TASK OBJECTIVE:
List every line of the data below that contains the word "order", treating uppercase and lowercase as different.

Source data
+--

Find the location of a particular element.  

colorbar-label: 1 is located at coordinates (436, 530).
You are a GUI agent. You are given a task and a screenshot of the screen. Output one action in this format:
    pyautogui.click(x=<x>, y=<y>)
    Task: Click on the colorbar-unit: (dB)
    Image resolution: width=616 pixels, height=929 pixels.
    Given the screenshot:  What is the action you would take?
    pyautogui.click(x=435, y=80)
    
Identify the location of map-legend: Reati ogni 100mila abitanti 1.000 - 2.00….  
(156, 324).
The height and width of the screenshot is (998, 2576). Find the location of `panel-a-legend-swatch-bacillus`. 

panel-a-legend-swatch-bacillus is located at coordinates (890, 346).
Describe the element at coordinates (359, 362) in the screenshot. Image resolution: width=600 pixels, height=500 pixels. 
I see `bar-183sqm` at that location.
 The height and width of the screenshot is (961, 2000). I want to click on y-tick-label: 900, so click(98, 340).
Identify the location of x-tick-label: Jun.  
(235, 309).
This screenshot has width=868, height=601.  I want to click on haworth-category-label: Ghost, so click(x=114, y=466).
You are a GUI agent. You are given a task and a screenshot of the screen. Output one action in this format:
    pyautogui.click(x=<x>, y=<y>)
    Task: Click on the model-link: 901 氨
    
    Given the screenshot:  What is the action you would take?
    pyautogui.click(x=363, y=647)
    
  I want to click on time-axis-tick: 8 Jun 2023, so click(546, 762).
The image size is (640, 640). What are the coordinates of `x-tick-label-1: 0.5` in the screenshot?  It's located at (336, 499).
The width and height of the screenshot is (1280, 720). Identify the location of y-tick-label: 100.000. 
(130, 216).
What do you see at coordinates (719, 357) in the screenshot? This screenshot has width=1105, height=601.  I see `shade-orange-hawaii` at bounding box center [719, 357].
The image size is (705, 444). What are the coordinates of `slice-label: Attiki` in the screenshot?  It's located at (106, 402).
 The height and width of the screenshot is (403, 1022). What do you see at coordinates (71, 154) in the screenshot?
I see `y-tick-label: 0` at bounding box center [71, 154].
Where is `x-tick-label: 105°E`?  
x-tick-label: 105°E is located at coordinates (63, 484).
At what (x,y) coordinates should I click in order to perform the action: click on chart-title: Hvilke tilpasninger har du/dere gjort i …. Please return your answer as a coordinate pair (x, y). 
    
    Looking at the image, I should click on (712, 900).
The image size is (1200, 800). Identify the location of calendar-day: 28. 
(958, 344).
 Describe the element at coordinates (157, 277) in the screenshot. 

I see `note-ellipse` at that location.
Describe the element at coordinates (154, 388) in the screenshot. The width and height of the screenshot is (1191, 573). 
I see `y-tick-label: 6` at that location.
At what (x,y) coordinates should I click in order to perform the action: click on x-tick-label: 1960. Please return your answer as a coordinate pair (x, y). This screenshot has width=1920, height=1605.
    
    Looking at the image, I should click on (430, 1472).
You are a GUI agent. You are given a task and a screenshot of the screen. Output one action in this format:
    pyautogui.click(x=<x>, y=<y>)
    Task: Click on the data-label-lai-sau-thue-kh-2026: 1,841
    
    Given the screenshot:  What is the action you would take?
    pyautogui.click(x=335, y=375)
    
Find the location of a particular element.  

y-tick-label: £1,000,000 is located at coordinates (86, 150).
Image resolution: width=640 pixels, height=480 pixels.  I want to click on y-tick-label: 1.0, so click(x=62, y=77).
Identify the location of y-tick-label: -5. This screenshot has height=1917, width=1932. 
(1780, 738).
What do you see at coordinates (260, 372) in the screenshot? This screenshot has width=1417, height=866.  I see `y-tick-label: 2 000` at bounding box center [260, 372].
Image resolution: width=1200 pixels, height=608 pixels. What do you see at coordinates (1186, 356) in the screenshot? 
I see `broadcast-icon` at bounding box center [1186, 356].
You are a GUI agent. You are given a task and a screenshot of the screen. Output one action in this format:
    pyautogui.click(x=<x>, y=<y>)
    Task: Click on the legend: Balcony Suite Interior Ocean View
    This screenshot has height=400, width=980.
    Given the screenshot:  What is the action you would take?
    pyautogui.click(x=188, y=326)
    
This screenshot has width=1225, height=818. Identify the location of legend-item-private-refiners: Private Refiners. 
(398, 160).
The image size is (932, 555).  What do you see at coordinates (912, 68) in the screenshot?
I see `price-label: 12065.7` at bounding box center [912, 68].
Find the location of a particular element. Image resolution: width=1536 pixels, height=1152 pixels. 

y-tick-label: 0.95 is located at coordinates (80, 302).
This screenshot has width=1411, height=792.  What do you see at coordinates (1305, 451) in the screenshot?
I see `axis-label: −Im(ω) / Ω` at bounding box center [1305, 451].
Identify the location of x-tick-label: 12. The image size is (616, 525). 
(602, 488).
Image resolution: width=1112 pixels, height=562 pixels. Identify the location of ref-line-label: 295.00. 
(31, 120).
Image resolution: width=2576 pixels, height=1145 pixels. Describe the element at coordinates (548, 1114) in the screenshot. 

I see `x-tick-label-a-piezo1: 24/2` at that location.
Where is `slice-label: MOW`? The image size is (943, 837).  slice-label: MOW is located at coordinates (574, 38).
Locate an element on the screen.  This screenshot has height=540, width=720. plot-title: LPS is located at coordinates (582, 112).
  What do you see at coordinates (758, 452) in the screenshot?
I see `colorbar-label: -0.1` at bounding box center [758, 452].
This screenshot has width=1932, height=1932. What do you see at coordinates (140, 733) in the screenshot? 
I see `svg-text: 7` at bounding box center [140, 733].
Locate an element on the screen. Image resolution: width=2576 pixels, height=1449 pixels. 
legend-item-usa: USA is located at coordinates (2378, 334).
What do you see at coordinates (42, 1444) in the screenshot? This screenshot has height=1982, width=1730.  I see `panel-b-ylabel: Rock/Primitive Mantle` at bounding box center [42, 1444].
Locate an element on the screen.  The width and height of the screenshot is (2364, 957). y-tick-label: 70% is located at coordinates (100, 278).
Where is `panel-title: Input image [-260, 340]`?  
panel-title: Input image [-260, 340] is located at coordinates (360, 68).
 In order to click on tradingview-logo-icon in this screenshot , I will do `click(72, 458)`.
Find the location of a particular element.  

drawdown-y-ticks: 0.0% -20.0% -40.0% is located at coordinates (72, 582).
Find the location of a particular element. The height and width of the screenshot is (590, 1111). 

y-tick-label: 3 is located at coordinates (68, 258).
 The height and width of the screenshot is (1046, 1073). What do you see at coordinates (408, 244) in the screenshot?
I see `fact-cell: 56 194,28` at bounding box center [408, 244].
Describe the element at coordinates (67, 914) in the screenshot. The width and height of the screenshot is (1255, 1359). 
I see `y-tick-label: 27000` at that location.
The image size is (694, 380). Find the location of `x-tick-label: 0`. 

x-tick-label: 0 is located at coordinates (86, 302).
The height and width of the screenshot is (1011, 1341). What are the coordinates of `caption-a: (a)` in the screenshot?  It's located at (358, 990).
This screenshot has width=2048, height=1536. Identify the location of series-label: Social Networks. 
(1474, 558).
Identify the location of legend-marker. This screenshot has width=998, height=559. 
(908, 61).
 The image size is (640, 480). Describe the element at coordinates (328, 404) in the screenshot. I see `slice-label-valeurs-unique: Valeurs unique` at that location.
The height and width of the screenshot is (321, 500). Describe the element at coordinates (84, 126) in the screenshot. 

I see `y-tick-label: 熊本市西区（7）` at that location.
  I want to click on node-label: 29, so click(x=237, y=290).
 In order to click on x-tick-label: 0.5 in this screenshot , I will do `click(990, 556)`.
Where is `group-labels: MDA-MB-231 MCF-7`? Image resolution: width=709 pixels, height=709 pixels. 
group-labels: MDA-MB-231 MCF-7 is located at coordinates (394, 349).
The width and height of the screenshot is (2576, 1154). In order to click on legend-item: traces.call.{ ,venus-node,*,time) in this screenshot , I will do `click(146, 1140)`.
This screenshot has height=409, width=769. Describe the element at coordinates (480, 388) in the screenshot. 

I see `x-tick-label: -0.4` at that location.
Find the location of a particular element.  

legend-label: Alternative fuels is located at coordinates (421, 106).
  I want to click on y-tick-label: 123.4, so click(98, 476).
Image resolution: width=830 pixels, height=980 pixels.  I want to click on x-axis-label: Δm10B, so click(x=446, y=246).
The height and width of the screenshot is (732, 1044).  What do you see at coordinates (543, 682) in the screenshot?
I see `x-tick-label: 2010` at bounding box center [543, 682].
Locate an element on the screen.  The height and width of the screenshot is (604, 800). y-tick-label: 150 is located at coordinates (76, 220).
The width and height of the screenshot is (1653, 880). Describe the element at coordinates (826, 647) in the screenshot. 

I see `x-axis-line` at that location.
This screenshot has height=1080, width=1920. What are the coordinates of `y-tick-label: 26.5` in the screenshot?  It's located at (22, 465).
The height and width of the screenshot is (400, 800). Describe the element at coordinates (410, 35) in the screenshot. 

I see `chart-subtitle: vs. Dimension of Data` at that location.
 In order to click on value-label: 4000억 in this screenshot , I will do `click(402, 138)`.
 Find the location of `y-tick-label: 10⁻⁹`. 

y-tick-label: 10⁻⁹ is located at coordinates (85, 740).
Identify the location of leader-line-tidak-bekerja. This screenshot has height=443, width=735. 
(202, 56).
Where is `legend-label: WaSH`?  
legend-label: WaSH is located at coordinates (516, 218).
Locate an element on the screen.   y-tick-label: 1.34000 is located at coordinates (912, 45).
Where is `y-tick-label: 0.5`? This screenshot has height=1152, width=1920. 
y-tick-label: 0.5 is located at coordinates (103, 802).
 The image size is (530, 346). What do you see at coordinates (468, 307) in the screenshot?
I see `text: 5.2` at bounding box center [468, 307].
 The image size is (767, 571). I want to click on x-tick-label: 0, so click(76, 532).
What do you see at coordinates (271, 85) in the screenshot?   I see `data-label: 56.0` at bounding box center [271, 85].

+--

RESULT FOR THIS TASK:
At what (x,y) coordinates should I click in order to perform the action: click on chart-title: Hvilke tilpasninger har du/dere gjort i …. Please return your answer as a coordinate pair (x, y). 
At what (x,y) coordinates should I click in order to perform the action: click on x-tick-label: 1960. Please return your answer as a coordinate pair (x, y). This screenshot has width=1920, height=1605.
 In order to click on tradingview-logo-icon in this screenshot , I will do `click(72, 458)`.
 In order to click on x-tick-label: 0.5 in this screenshot , I will do `click(990, 556)`.
The width and height of the screenshot is (2576, 1154). In order to click on legend-item: traces.call.{ ,venus-node,*,time) in this screenshot , I will do `click(146, 1140)`.
 In order to click on value-label: 4000억 in this screenshot , I will do `click(402, 138)`.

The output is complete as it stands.